Intrinsic fibrillar components of human glomerular basement membranes: a TEM analysis following proteolytic dissection.

At the level of ultrastructure, basement membranes (BMs) are usually described as thin layers of extracellular matrix comprised of an interwoven mat of fine 3-4 nm fibrils embedded in a granular matrix. In order to improve the resolution of the fibrillar components, we have carried out TEM studies on human glomerular BMs (GBMs) made acellular by sequential detergent solubilization. Some GBMs were pretreated with pronase, trypsin, or pepsin for 30 min to 72 h prior to preparation for microscopy. Our study shows that irrespective of which enzyme is employed, background granular matrix is first solubilized leaving a three dimensional fibrillar network comprised of 3-8 nm fibrils. Larger 7-8 nm fibrils are concentrated near subepithelial portions of the GBM and are most resistant to proteolysis. Smaller 3-4 nm fibrils are located primarily subjacent to endothelium and mesangial cells and are more protease-sensitive.

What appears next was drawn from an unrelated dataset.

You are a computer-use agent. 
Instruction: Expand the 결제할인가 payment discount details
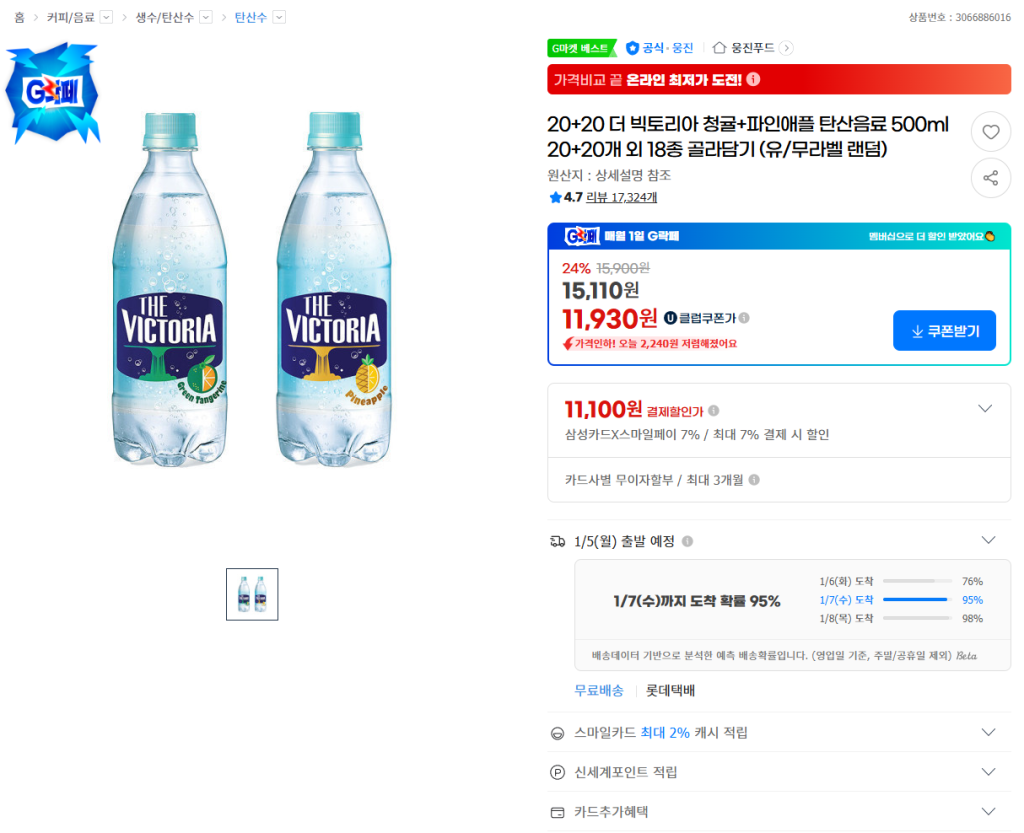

An unexpected finding in pepsinized samples was a quasi-hexagonal fibrillocrystalline structure associated with mesangial matrix and subendothelial portions of the GBM. These data suggest that intrinsic fibrillar components of human GBMs are heterogeneously distributed throughout the thickness of their laminae densae. We speculate that the network consists of type IV collagen and that the hexagonal crystals may represent type VI or some previously unreported BM collagen type.